# Question A4

In this section, we will understand the utility of such a neural network in real world scenarios.

#### Please use the real record data named ‘record.wav’  as a test sample. Preprocess the data using the provided preprocessing script (data_preprocess.ipynb) and prepare the dataset.
Do a model prediction on the sample test dataset and obtain the predicted label using a threshold of 0.5. The model used is the optimized pretrained model using the selected optimal batch size and optimal number of neurons.
Find the most important features on the model prediction for the test sample using SHAP. Plot the local feature importance with a force plot and explain your observations.  (Refer to the documentation and these three useful references:
https://christophm.github.io/interpretable-ml-book/shap.html#examples-5,
https://towardsdatascience.com/deep-learning-model-interpretation-using-shap-a21786e91d16,  
https://medium.com/mlearning-ai/shap-force-plots-for-classification-d30be430e195)



1. Firstly, we import relevant libraries.

In [116]:
import tqdm
import time
import random
import numpy as np
import pandas as pd
import matplotlib.pyplot as plt

import torch
from torch import nn
from torch.utils.data import Dataset
from torch.utils.data import DataLoader

from scipy.io import wavfile as wav

from sklearn import preprocessing
from sklearn.model_selection import KFold
from sklearn.model_selection import train_test_split
from sklearn.metrics import f1_score, precision_score, recall_score, confusion_matrix
from common_utils import set_seed

# setting seed
set_seed()

To reduce repeated code, place your
network (MLP defined in QA1)
torch datasets (CustomDataset defined in QA1)
loss function (loss_fn defined in QA1)
in a separate file called common_utils.py

Import them into this file. You will not be repenalised for any error in QA1 here as the code in QA1 will not be remarked.

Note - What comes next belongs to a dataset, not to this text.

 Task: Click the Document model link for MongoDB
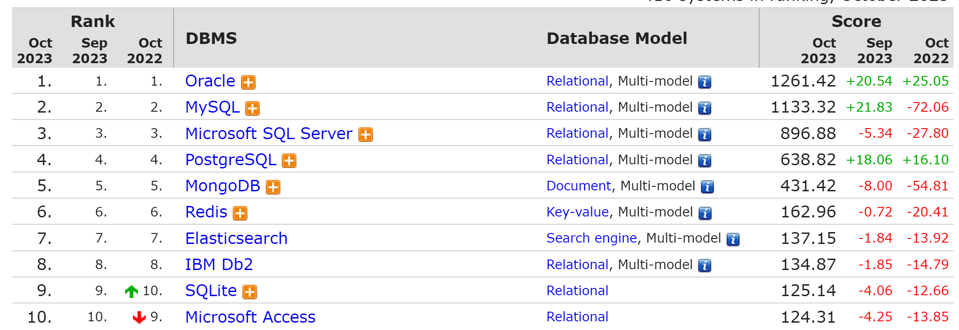click(578, 186)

The following code cell will not be marked.


In [117]:
# YOUR CODE HERE
import librosa
import soundfile as sf

import numpy as np
import pandas as pd

import os
from os import listdir
from os.path import isfile, join

from collections import OrderedDict

import json

def extract_features(filepath):
    
    '''
    Source: https://github.com/danz1ka19/Music-Emotion-Recognition/blob/master/Feature-Extraction.py
    Modified to process a single file

        function: extract_features
        input: path to mp3 files
        output: csv file containing features extracted

        This function reads the content in a directory and for each audio file detected
        reads the file and extracts relevant features using librosa library for audio
        signal processing
    '''

    feature_set = {}  # Features

    # Reading audio file
    y, sr = librosa.load(filepath)
    S = np.abs(librosa.stft(y, n_fft=512)) 
    # https://librosa.org/doc/main/generated/librosa.stft.html (set 512 for speech processing)

    # Extracting Features
    tempo, beats = librosa.beat.beat_track(y=y, sr=sr)
    chroma_stft = librosa.feature.chroma_stft(y=y, sr=sr, n_fft=512)
    
    chroma_cq = librosa.feature.chroma_cqt(y=y, sr=sr)
    
    chroma_cens = librosa.feature.chroma_cens(y=y, sr=sr)
    melspectrogram = librosa.feature.melspectrogram(y=y, sr=sr, n_fft=512)
    rmse = librosa.feature.rms(y=y)[0]
    cent = librosa.feature.spectral_centroid(y=y, sr=sr, n_fft=512)
    spec_bw = librosa.feature.spectral_bandwidth(y=y, sr=sr, n_fft=512)
    contrast = librosa.feature.spectral_contrast(S=S, sr=sr, n_fft=512)
    rolloff = librosa.feature.spectral_rolloff(y=y, sr=sr, n_fft=512)
    poly_features = librosa.feature.poly_features(S=S, sr=sr, n_fft=512)
    
    tonnetz = librosa.feature.tonnetz(y=y, sr=sr)
    
    zcr = librosa.feature.zero_crossing_rate(y)
    harmonic = librosa.effects.harmonic(y)
    percussive = librosa.effects.percussive(y)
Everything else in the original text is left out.